This blog is seeking to improve its coverage of Algeria, both in English and in French. If you can help, include your contact information in a comment, which will not be published unless you indicate that it should be (minus the contact information).
“Light a candle to show that we exist.”
That’s the invitation that mobilized members of the community of lesbian, gay, bisexual and transgender Algerians on Oct. 10, the sixth annual Algerian National LGBT Day. It’s known as “TenTen 2012.”
Organized by the gay-friendly groups, the event is aimed at showing that LGBT people exist in Algeria while also seeking equality and protection from anti-gay violence.
One observer said that “an important development” this year, at least in terms of public awareness, was that an article about the event was published in a widely read national newspaper, El Watan.
The article, “Algerian homosexuals seek recognition,” quotes a 22-year-old gay man who said, “We suffer from a lack of visibility.

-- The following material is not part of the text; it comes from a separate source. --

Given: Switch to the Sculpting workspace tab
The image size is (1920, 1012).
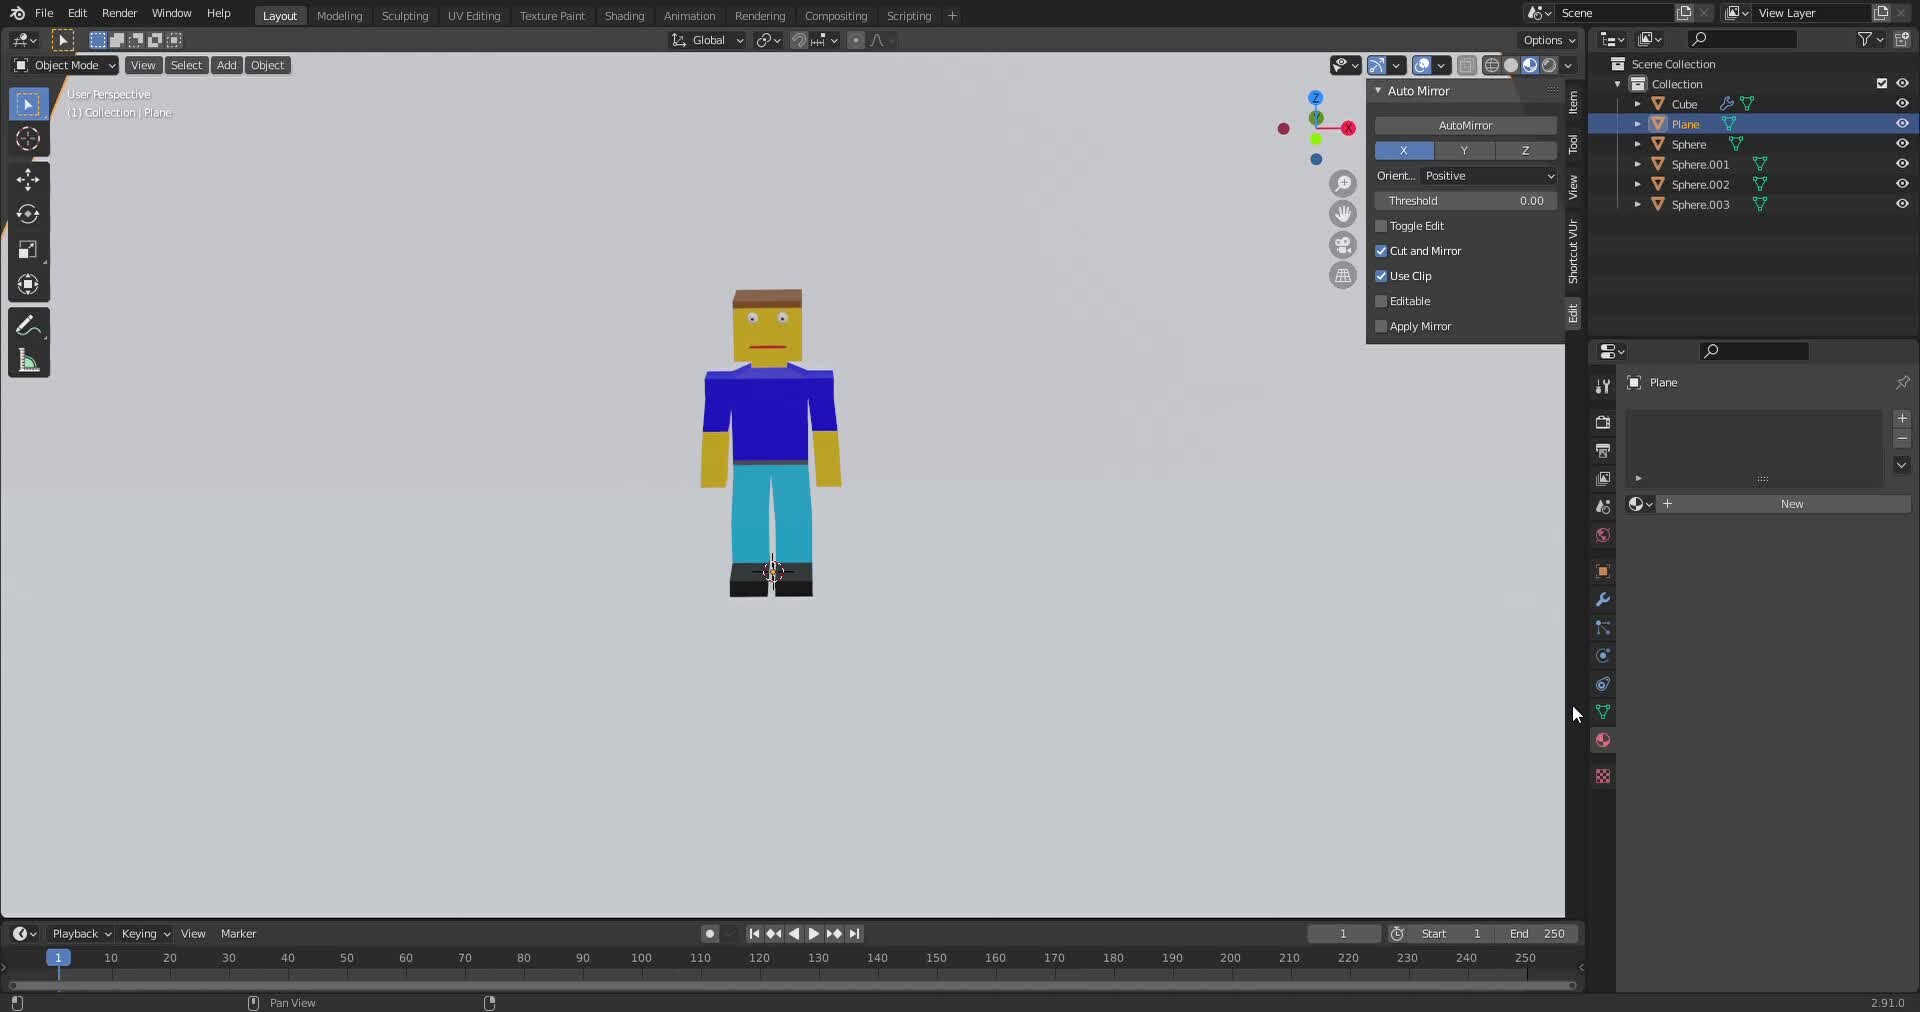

It is necessary to let people know we exist.”
LGBTs in Algeria face pure, harsh, gratuitous hatred, he said. “People mostly cite religious arguments against us, but nothing prevents two people of the same sex from loving each other.”
In Algeria, homosexual relations are punishable by prison sentences of two months to two years.
But LGBT groups are active. Those associated with the Oct. 10 event include Alouen, Abu Nawas (named for an eighth-century gay Arabic poet) and Gays et Lesbiennes Algériens.
Also active in Algeria are the online lesbian magazine Lexofanzine and GayAlgerie, the online Gay and Lesbian Portal of Algeria.